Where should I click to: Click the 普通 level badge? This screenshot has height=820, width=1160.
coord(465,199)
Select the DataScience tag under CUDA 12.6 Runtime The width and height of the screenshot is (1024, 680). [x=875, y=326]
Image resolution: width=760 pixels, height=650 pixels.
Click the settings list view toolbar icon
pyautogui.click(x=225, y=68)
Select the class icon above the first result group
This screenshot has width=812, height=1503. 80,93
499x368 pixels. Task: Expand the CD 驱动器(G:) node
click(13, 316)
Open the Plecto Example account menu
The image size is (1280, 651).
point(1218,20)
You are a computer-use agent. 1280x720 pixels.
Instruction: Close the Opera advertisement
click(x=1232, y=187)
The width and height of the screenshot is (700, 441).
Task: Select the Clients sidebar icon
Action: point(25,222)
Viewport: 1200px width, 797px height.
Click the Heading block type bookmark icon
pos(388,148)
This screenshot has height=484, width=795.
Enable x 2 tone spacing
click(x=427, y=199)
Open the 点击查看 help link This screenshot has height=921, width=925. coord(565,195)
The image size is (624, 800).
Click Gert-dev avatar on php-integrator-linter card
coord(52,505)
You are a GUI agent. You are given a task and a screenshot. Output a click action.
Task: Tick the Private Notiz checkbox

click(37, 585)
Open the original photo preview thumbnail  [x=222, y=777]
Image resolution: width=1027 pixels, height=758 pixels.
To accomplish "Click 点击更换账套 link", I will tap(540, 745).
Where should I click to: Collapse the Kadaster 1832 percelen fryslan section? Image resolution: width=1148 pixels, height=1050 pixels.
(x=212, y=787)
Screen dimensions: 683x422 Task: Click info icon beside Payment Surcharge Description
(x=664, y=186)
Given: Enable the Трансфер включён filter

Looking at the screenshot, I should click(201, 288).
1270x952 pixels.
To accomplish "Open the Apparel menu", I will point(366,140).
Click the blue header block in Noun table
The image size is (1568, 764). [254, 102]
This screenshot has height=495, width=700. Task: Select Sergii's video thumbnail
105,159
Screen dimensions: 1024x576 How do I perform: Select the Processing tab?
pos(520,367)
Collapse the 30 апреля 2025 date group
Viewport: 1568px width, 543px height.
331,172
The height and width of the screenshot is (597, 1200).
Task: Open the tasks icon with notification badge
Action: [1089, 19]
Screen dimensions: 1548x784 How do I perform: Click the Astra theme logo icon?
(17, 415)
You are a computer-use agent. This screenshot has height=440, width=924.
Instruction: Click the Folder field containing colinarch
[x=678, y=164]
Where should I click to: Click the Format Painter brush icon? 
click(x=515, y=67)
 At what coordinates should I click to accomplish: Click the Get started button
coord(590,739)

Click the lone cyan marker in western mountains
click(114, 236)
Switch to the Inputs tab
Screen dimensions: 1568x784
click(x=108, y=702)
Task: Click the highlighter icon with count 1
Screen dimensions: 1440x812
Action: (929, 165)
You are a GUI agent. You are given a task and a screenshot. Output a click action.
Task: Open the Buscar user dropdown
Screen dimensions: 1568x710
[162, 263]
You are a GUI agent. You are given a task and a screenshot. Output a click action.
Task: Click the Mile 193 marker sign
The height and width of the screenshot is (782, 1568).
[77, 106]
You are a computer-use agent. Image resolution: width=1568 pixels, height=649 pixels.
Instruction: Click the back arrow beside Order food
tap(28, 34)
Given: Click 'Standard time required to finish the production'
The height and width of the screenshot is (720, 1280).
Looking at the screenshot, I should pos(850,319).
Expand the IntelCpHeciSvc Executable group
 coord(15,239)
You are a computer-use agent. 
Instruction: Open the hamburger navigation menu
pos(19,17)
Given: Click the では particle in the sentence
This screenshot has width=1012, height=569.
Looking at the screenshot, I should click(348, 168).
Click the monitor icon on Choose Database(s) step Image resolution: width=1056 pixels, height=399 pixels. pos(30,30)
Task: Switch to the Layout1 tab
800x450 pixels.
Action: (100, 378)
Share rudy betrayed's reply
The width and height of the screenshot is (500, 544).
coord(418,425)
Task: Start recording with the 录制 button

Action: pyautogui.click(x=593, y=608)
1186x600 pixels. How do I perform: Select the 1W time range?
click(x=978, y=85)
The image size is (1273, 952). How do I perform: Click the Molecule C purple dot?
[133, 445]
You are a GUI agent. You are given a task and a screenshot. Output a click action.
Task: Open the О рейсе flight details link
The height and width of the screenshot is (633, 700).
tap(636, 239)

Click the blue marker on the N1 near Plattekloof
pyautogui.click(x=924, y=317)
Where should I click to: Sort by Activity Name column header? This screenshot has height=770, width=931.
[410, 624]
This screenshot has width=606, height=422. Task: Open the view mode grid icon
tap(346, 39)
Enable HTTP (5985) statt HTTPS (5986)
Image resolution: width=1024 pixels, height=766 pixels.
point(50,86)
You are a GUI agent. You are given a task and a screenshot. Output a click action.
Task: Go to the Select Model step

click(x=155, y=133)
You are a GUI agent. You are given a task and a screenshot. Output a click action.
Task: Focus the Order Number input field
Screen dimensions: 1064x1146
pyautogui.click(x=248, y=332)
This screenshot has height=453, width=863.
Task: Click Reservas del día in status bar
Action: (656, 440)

□ □ □ □ □

▶ **Task brief**
Whenever a line of the listing above holds the word "computer", copy that line.

▶ **Output of the exercise**
You are a computer-use agent. 1280x720 pixels.
You are a computer-use agent. This screenshot has height=440, width=924.
You are a computer-use agent. Image resolution: width=1568 pixels, height=649 pixels.
You are a computer-use agent. 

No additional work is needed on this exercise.